---
title: "Software Tools in Haskell: translit"
subtitle: transliterate or remove chars on stdin
date: 2016-02-26
author: nbloomf
tags: software-tools-in-haskell, literate-haskell
---

As usual, we start with some imports.

> -- sth-translit: transliterate characters on stdin
> module Main where
> 
> import System.Environment (getArgs, getProgName)
> import System.Exit (exitSuccess, exitFailure)
> import System.IO (hPutStrLn, stderr)
> import Data.List (unfoldr)

See also the [Backslash](/posts/software-tools-in-haskell/Lib/Backslash.html) module.

> import Lib.Backslash (bsUnEsc)

The purpose of ``translit`` is to replace characters by other characters; it applies a mapping with signature ``Char -> Char`` to each character on stdin. (While simple, this is surprisingly useful.) The most succinct way to specify such a mapping is with two lists of characters, one denoting the domain of the character mapping and the other the codomain. For instance, calling

    translit "abc" "xyzw"

replaces all ``a``s by ``x``, ``b``s by ``y``, and ``c``s by ``z``. (The ``w`` has no effect.) It is useful if we can also specify *ranges* of characters with hyphens. For instance the string ``a-g`` should be shorthand for ``abcdefg``. If the second list is nonempty, but shorter than the first, we pretend its final character is repeated indefinitely, so that

    translit "abc" "x"

replaces all copies of ``a``, ``b``, or ``c`` by ``x``.

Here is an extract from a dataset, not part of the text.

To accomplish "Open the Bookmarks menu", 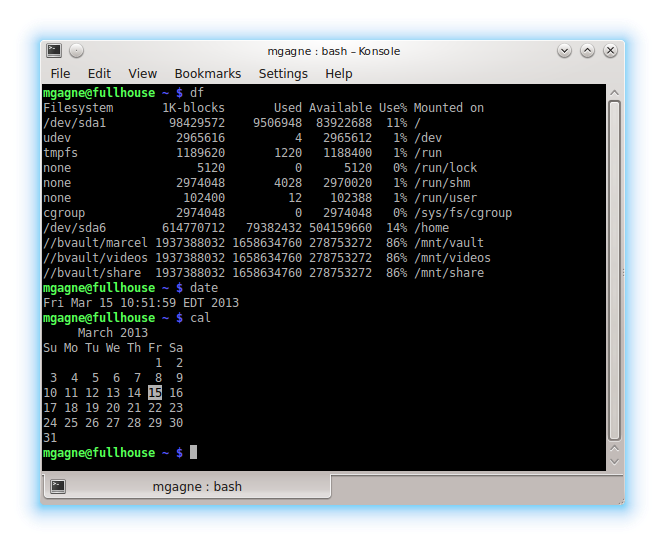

If the second list is empty or not given, we can reasonably interpret this to mean we should remove the characters in the first list from the input. This is all well and good.

I have one quibble with Kernighan and Plauger's design, though; they introduce another special input case. If the second list contains 0 or 1 characters, then the first list can be prepended by a "not" symbol like so:

    translit -"abc" "x"

This means to replace every character *except* ``a``, ``b``, and ``c`` by ``x``. I respectfully claim that this is the Wrong Thing. The arguments to ``translit`` are shorthand for a mapping, given in the form of two **lists**. We can tell by the significance of order; ``translit ab xy`` is not the same as ``translit ba xy``. It is only by a quirk of combinatorics that this dependence on order goes away if the second list has 0 or 1 entry. But the special "not" option implicitly treats the arguments of ``translit`` as **sets**. To see this, think about what the complement of a list of characters is. In principle we could say that ``-"a-z"``, as a list, means all characters (in order) except for the lower case roman letters. But is this useful? For instance, what if the user tries to run

    translit -"abc" "xy"

What does this mean? Is the ``y`` just ignored? (User input should not be silently ignored.) Does the first unicode code point get mapped to ``x``, and all others to ``y``? Is this useful? Is it useful enough to warrant complicating ``translit`` with the extra code needed to handle this special case of a special case? I don't think it is.

But the ability to replace or remove characters from a *set complement* is useful. And so I will split ``translit`` into two: ``translit`` will handle the list-wise mapping of characters, and a separate program, ``charreplace``, will handle set-wise mappings. My opinion (and it's just an opinion!) is that these two uses are different enough, semantically, to deserve separate tools; this avoids burdening the user with too many special cases and cluttering the interface with delicate options.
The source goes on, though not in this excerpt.